La frase que Sarmiento habría escrito en aquella piedra fue oracular a su pesar: la idea que no se puede matar por mucho que lo intenten, la experiencia histórica que nadie borra del hard drive de nuestro pueblo, es el peronismo.

Obras enormes como las que mencioné más temprano son políticas en su médula, aunque su apariencia lo disimule. Y me atrevería a decir que lo son en el mismo sentido que lo es el peronismo, de cuya naturaleza quimérica participan al conseguir algo inefable, a pesar del machaque constante para que ni siquiera lo intentemos: producir arte que es al mismo tiempo excelso y popular. Estas obras zanjan en la práctica, a través del ejemplo, la división propugnada por los poderosos entre el arte excelso que sólo existiría para ser paladeado por los elegidos y la basura primitiva que consumiría la chusma.

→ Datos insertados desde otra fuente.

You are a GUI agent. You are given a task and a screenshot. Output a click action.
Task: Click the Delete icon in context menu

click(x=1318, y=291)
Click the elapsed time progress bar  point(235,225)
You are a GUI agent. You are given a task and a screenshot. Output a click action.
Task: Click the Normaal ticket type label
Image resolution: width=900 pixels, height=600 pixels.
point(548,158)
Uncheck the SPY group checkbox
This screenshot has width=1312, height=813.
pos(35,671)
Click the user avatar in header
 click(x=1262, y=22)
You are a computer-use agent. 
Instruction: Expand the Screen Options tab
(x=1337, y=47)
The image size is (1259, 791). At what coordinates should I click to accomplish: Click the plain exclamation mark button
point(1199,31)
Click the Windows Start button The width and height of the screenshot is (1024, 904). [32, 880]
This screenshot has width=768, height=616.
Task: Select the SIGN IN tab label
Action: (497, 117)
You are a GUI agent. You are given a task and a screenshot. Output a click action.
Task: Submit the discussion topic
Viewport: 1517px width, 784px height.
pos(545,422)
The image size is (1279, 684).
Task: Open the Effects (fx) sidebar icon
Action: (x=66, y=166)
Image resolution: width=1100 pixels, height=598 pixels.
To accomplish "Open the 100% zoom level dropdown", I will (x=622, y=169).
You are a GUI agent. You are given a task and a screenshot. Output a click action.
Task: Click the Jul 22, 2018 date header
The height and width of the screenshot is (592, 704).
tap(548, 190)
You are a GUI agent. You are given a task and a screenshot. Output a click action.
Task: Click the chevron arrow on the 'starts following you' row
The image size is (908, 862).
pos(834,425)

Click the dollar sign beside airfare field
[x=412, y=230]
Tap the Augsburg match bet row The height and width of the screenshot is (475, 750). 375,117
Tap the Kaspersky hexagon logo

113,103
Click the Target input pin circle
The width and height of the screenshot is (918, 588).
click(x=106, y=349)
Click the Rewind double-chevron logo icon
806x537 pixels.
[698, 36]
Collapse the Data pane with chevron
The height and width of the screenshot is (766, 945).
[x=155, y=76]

Cualquiera con un mínimo conocimiento advertirá que la obra de estos artistas posee una potencia y una elegancia ante la cual los benditos por la academia echan espuma por la boca; que su originalidad es infinitamente mayor, lo genuino que se opone al producto de laboratorio académico o multinacional; que son poderosas porque no son genuflexas, como las que fabrican los artistas que Daniel Santoro llama "europeos supernumerarios"; que expresan en el terreno cultural una voluntad de no claudicar que no siempre encontramos en el peronismo partidario (hay políticos peronistas impresentables, pero en la cultura popular nadie puede travestirse sin serlo genuinamente: nadie le creería a la Legrand o a Susana Giménez que son peronistas, por mucho que lo jurasen) y que interpretan nuestra circunstancia con una precisión y una elocuencia que, por supuesto, no hallaremos nunca en los imitadores de la newest wave que sopla desde el Norte.

Cuando la dejamos volar en lugar de arrastrarse, nuestra imaginación —nos guste o no— se vuelve peronista. Por eso decir peronismo fantástico es redundante, como lo sería decir agua húmeda o fuego caliente. La verdad número veintiuno (si hace mucho que no repasan las veinte verdades peronistas, háganlo ya: desde el presente, suenan a proclama revolucionaria) debería ser la siguiente: el peronismo es fantástico... o no es nada.